§ EXERCISE DIRECTIONS:
Whenever a line in the records below contains "Bagaimana", pick it out.

§ INFORMATION:
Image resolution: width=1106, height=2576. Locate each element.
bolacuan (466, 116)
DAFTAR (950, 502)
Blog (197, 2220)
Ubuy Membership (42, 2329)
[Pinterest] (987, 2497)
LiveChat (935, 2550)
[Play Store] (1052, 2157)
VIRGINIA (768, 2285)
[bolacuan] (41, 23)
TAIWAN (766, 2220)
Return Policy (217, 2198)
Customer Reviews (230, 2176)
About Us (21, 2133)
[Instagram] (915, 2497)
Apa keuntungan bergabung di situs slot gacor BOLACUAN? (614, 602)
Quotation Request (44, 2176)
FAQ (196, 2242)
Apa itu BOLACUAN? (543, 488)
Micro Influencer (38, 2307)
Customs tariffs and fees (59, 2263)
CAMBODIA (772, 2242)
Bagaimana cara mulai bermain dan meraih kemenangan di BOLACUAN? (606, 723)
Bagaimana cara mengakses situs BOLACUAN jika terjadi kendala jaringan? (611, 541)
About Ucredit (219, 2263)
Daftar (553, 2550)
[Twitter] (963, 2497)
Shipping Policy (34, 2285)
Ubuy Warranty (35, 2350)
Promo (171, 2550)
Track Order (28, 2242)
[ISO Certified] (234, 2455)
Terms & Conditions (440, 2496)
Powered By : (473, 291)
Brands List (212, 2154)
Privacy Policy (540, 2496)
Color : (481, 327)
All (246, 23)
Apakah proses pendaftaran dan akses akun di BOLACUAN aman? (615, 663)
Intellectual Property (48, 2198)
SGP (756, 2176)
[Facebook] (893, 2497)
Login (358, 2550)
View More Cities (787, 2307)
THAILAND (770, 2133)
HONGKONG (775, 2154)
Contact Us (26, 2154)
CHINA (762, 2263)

§ YOUR SOLUTION:
Bagaimana cara mulai bermain dan meraih kemenangan di BOLACUAN? (606, 723)
Bagaimana cara mengakses situs BOLACUAN jika terjadi kendala jaringan? (611, 541)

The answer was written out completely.